Source document:
It did not take long for Golden Grizzly fans to see how Marshall would
respond. Eligible at the start of the season, Marshall showed the OU fans
what he had in the season opener against Spring Arbor. He led the team
with
29 points and completed a double-double with 10 rebounds, adding four
assists
and five steals in the 107-72 season opening win.
Marshall continued to impress in the early going, scoring 21 against IPFW
and
20 more against Akron in the second and third games of the season. The
fourth
game was the Golden Grizzlies first major test of the season at its
first
road game against Texas A&M of the Big XII conference. After 11 lead
changes
and six ties, OU came close to pulling off an upset of the Aggies, but
they
fell victim to poor foul shooting at the end and dropped a 75-69 decision
to
fall to 2-2 on the young season. Marshall once again showed that he was
going
to be a force to be reckoned with, getting a school record 10 steals at
Texas
A&M, a mark that would stand the rest of the season as the most for a
Division I player during the year.

Record list:
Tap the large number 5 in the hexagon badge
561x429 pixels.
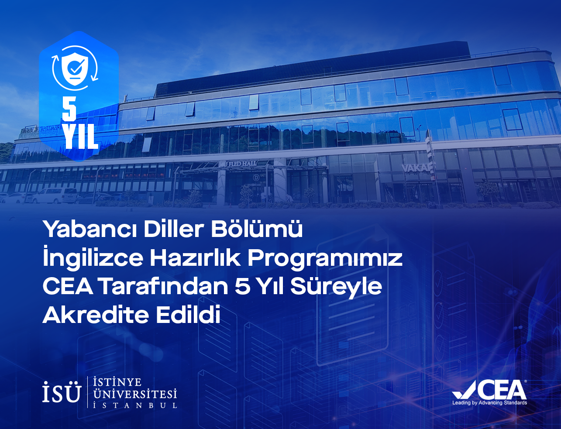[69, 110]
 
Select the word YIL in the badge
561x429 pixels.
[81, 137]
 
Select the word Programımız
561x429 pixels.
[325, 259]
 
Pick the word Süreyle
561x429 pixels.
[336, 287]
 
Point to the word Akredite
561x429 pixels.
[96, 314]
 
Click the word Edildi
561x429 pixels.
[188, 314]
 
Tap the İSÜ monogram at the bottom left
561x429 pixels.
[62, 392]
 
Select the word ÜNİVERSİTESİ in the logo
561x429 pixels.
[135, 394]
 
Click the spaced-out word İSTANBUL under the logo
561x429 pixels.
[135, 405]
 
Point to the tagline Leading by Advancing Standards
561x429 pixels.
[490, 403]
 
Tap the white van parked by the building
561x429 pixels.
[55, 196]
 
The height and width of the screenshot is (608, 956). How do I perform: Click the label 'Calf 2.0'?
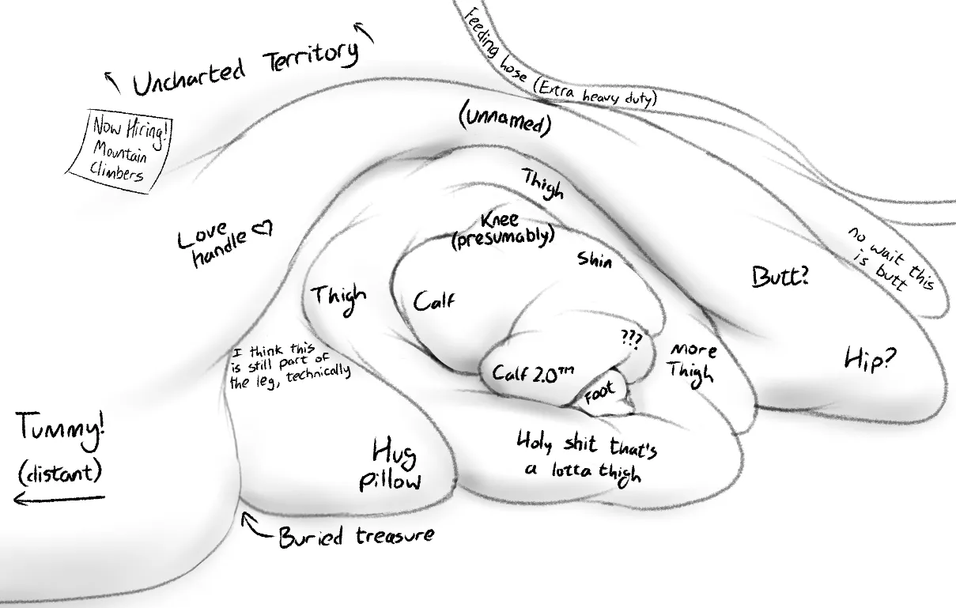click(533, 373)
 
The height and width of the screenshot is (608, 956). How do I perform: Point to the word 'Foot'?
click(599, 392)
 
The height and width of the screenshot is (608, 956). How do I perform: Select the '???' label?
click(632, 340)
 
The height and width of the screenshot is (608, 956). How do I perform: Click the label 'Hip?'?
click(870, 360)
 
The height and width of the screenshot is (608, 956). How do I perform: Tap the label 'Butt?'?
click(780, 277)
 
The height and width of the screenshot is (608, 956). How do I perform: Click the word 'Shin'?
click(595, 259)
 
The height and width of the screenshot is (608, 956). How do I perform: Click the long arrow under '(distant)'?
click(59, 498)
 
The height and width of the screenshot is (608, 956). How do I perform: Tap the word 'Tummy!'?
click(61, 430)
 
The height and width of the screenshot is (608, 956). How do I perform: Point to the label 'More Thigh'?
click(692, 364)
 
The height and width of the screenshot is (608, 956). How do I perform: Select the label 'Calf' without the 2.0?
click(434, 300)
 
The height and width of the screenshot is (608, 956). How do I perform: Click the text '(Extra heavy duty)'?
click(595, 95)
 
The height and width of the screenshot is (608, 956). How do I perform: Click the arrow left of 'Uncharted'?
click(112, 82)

To-do list:
**1.** Copy the passage on Marshall's season again, beginning at the words "It did not take" and stopping after "season opening win.", and swap "season opener" for "first game".
**2.** Continue the account of Marshall's season with the Golden Grizzlies, picking up after its last sentence.

Answers given:
**1.**
It did not take long for Golden Grizzly fans to see how Marshall would
respond. Eligible at the start of the season, Marshall showed the OU fans
what he had in the first game against Spring Arbor. He led the team
with
29 points and completed a double-double with 10 rebounds, adding four
assists
and five steals in the 107-72 season opening win.

**2.**
Showing that last season was no fluke, Mike Helms continued his scoring
prowess at the start of the season, personally keeping Oakland in the game
at
Texas A&M by pouring in 31 points.
Scott got his chance to show his skills when he became eligible in the
sixth
game of the season at Bowling Green. While his offense was still a bit
rusty,
he pulled down 11 rebounds in his first outing, flashing the rebounding
ability that would wind up leading the Mid-Con at the end of the year.
Despite the play of Helms, Marshall and Scott, Oakland had problems
finding
its rhythm at the start of the season. The Golden Grizzlies were up and
down,
not winning or losing more than two in a row through Christmas.
Going into a holiday tournament in Corpus Christi, Texas, the Golden
Grizzlies still had to find that right mix. Helms did his part in a 91-88
win
over Texas Southern, an eventual NCAA Tournament team, pouring in 43
points.
The game raised his scoring average to over 29 points a game, placing his
name among the national scoring leaders, a place that it would stay for
the
rest of the season.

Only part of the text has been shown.